Personal information
- Full name: Samuel Robert Foley
- Date of birth: 17 October 1986 (age 39)
- Place of birth: St Albans, England
- Height: 6 ft 0 in (1.83 m)
- Position: Midfielder

Team information
- Current team: Chester

Senior career*
- Years: Team / Apps / (Gls)
- 2006–2008: Cheltenham Town / 0 / (0)
- 2008: → Bath City (loan) / 6 / (2)
- 2008–2009: Kidderminster Harriers / 0 / (0)
- 2008: → Redditch United (loan) / 7 / (2)
- 2009: → Newport County (loan) / 14 / (4)
- 2009–2012: Newport County / 118 / (32)
- 2012–2015: Yeovil Town / 88 / (7)
- 2014: → Shrewsbury Town (loan) / 9 / (0)
- 2015–2017: Port Vale / 77 / (7)
- 2017–2019: Northampton Town / 60 / (4)
- 2019–2021: St Mirren / 38 / (1)
- 2021: Motherwell / 4 / (1)
- 2021–2022: Tranmere Rovers / 39 / (1)
- 2022–2026: Barrow / 123 / (7)
- 2026–: Chester / 5 / (0)

International career
- Republic of Ireland U18

Managerial career
- 2026: Barrow (interim)

= Sam Foley =

English footballer (born 1986)

Samuel Robert Foley (born 17 October 1986) is a professional footballer who plays as a midfielder for club Chester. Born in England, he represented the Republic of Ireland at youth level.

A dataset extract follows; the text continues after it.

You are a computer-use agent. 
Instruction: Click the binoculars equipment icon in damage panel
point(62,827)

A former Republic of Ireland youth international, he began his career at Cheltenham Town. Though he played on loan at Bath City, he left Cheltenham in 2008 without making a first-team appearance. He then spent a year with Kidderminster Harriers, who in turn loaned him on to Redditch United and Newport County. He joined Newport in June 2009 and helped them to win the Conference South title in 2009–10 and to the 2012 FA Trophy final. He returned to the English Football League with Yeovil Town in July 2012. He played in the club's 2013 League One play-off final victory that took them into the Championship. He lost his first-team place in the 2013–14 season and joined Shrewsbury Town on loan before winning Yeovil's Player of the Year award in the 2014–15 season as the club dropped into League Two. He joined Port Vale in June 2015 and left after two seasons to join Northampton Town in May 2017, where he would remain for another two seasons. He joined Scottish club St Mirren in August 2019 and was named the club's Player of the Year for the 2019–20 season. He spent the second half of the 2020–21 season at Motherwell, before returning to England with Tranmere Rovers in July 2021. He joined Barrow in July 2022, where he was named interim manager in March 2026. He resumed his playing career at Chester four months later.

==Career==
===Early career===
Foley signed a two-year professional contract with Cheltenham Town in 2006. However, he spent much of time at Whaddon Road out injured with osteitis pubis and never made a first-team appearance for the "Robins". He spent part of the 2007–08 season on loan at Conference South Bath City. He scored two goals in seven appearances for the "Romans".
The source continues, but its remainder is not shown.